## Problem to solve:
The output consists only of the lines from the one with "At what coordinates" through the end of the records, each printed exactly, and contains no pictures.

## Exercise inputs:
__________
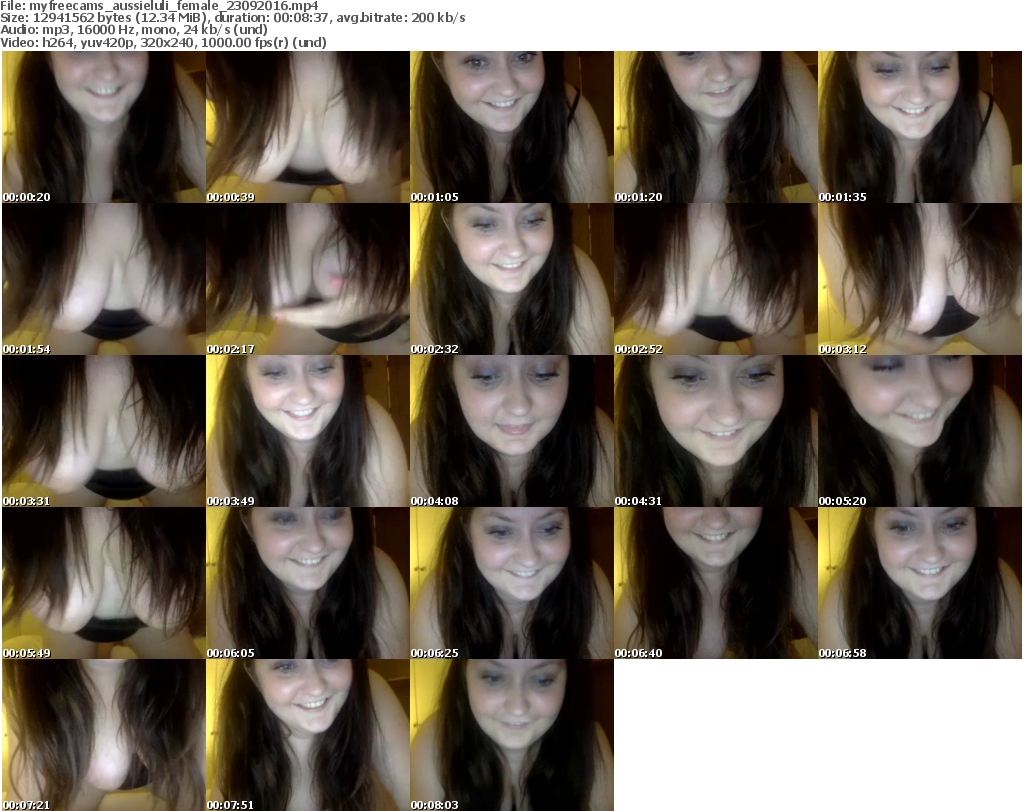The image size is (1024, 811).
Task: Click the frame timestamped 00:05:20
Action: coord(919,431)
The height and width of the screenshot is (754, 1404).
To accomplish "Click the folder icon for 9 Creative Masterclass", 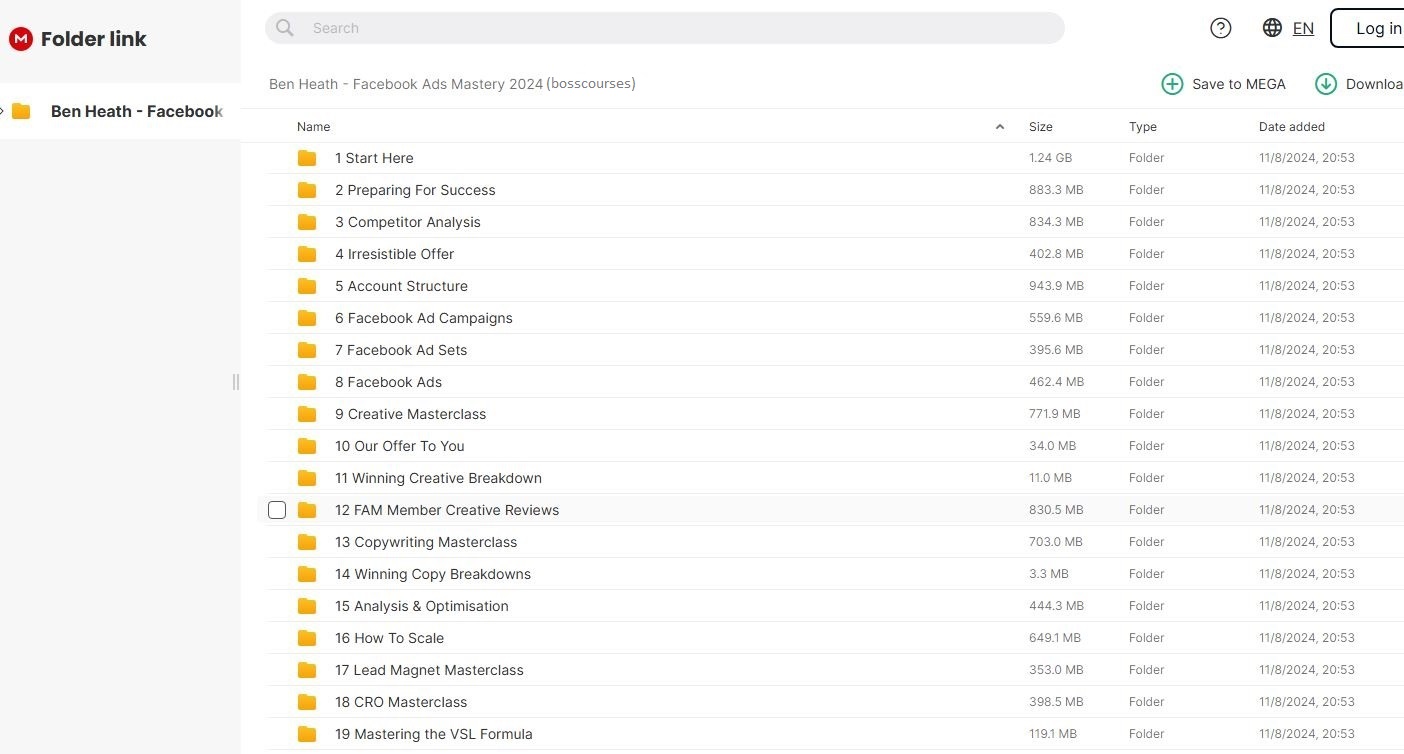I will pyautogui.click(x=307, y=414).
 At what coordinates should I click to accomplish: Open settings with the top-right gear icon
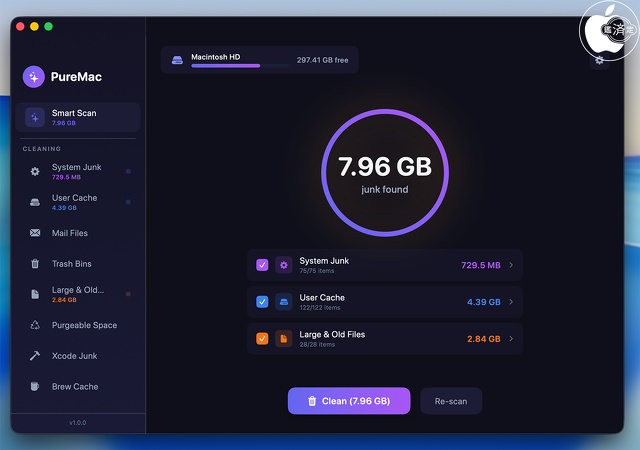coord(599,60)
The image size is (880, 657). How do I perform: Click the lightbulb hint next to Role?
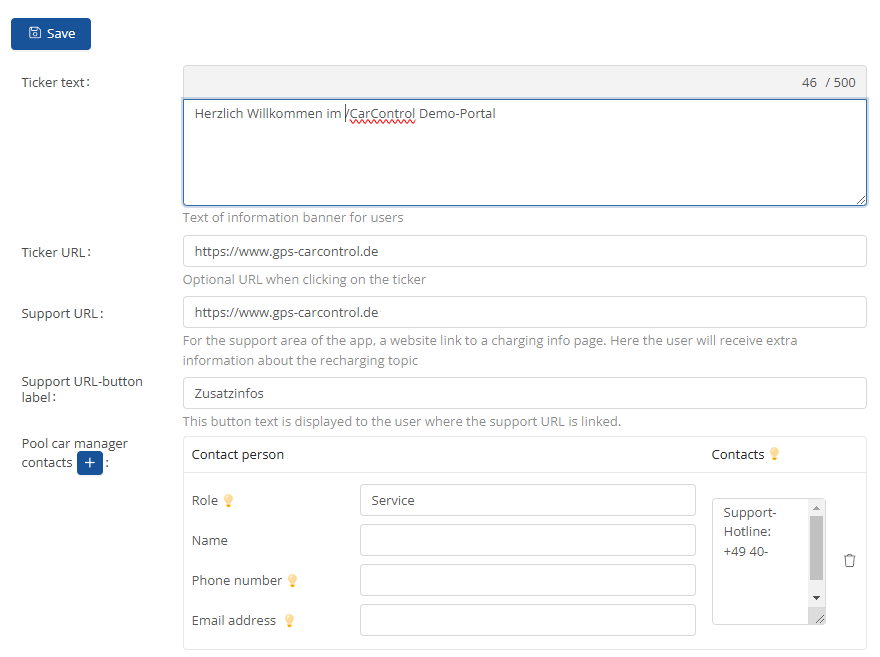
__________
## Task response:
 At what coordinates should I click to accomplish: Open settings with the top-right gear icon
coord(599,60)
The image size is (880, 657). How do I perform: Click the lightbulb hint next to Role?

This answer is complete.